Un investitore ha paragonato questa fase a “l’alba di Internet”, ovvero uno di quei momenti di svolta tecnologica che ridefiniscono interi settori. La logica è semplice, almeno sulla carta: se ChatGPT arrivasse a 2 miliardi di utenti paganti con un ricavo medio di 5 dollari al mese, i ricavi annuali toccherebbero i 120 miliardi. Abbastanza per giustificare una valutazione superiore ai 1.500 miliardi di dollari, soltanto contando il prodotto consumer.
Numeri in crescita, ma spese fuori scala
Oggi ChatGPT conta 700 milioni di utenti settimanali, ma meno del 10% paga per il servizio. OpenAI ha però già raddoppiato le sue entrate previste per il 2025, raggiungendo i 12 miliardi annui, con 5 milioni di aziende che hanno sottoscritto piani a pagamento. Numeri che parlano di una crescita rapida e di una penetrazione significativa nel mondo enterprise.
Tuttavia, a fronte dei ricavi c’è un problema enorme: i costi. Solo quest’anno, si stima che OpenAI “brucerà” 8 miliardi di dollari, gran parte per coprire i costi infrastrutturali legati all’inference (cioè l’elaborazione delle richieste degli utenti in tempo reale). Il CEO Sam Altman ha già avvertito: nel “futuro non troppo lontano” OpenAI dovrà spendere trilioni di dollari in data center. In altre parole, anche se i chip diventeranno più potenti ed efficienti, la scala del problema crescerà proporzionalmente all’aumento della base utenti.
Opportunità o bolla?
Gli investitori puntano sul fatto che OpenAI diventi il nuovo Google, un servizio indispensabile, universale, senza alternative concrete. Ma gli interrogativi restano enormi.
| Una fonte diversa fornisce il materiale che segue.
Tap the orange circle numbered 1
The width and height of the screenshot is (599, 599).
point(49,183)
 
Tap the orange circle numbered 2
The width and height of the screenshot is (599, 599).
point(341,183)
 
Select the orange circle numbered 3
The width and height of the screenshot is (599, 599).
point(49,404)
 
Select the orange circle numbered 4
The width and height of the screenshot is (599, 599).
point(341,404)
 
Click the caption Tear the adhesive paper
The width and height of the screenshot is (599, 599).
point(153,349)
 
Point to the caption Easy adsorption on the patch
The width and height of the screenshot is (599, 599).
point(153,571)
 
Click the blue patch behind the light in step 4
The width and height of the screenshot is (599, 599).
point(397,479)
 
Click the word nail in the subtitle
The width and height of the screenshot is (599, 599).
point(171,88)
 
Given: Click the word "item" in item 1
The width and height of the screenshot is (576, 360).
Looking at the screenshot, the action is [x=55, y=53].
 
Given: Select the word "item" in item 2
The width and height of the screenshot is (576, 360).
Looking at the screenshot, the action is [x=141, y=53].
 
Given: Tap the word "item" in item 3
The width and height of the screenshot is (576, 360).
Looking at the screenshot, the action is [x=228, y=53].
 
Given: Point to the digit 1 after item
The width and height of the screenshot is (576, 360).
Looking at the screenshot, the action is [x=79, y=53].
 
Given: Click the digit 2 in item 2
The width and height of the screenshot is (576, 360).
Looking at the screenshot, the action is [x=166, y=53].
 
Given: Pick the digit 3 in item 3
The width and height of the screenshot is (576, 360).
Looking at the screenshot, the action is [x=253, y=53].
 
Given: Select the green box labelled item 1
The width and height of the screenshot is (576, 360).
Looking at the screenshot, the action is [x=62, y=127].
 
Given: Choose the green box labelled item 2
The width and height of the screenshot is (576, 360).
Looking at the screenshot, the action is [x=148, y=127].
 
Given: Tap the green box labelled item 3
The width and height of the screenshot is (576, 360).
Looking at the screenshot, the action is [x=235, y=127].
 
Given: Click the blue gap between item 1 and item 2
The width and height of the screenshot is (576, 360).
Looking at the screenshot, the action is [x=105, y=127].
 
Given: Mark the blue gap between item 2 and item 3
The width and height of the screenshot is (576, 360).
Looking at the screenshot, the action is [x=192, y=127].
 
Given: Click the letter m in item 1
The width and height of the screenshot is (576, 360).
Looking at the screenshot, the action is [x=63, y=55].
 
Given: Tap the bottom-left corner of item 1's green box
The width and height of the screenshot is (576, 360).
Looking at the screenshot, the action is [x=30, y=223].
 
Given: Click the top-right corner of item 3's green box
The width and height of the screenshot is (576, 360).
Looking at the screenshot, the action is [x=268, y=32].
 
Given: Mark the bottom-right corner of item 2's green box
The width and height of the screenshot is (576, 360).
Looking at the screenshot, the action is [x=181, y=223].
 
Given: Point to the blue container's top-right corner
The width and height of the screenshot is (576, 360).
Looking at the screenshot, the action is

Per esempio, riuscirà OpenAI a monetizzare stabilmente la propria base utenti, portando il valore medio vicino ai 5 dollari al mese? I colossi come Google e Meta resteranno a guardare, o finiranno per erodere quote di mercato? Ma soprattutto, quanto è realistico che un’azienda con simili costi infrastrutturali riesca davvero a scalare in modo sostenibile?
Molti analisti parlano già di una bolla dell’AI. Nel 2025 il 65% del capitale di venture capital è confluito in startup di intelligenza artificiale, con investimenti record in società come Thinking Machines Lab e Scale AI. Lo stesso Altman non nega l’esistenza di un hype, ma lo definisce “un bene”, ricordando che anche le precedenti bolle tecnologiche nascevano da una verità di fondo: Internet era davvero una rivoluzione, così come potrebbe esserlo l’AI.
La scommessa OpenAI
Il valore di una startup non riflette mai soltanto i numeri attuali, ma soprattutto la capacità del suo CEO di vendere una visione. Sam Altman in questo è maestro. Gli investitori scommettono che ChatGPT diventerà indispensabile quanto un motore di ricerca, che miliardi di persone pagheranno volentieri per usarlo e che i concorrenti verranno marginalizzati.
Il rischio? Che i costi esplodano prima che la redditività diventi strutturale, o che il mercato si riveli più competitivo e meno profittevole del previsto. Ma finché la narrazione rimane intatta, la storia di OpenAI da sola vale mezzo trilione di dollari.
La verità è che il futuro non è ancora scritto. ChatGPT potrebbe diventare il “Google del XXI secolo”, aprendo la strada a un’era in cui l’intelligenza artificiale è la nuova infrastruttura di base della società digitale. Oppure potrebbe rivelarsi l’ennesimo sogno gonfiato dal capitale, costretto a ridimensionarsi sotto il peso delle sue stesse ambizioni.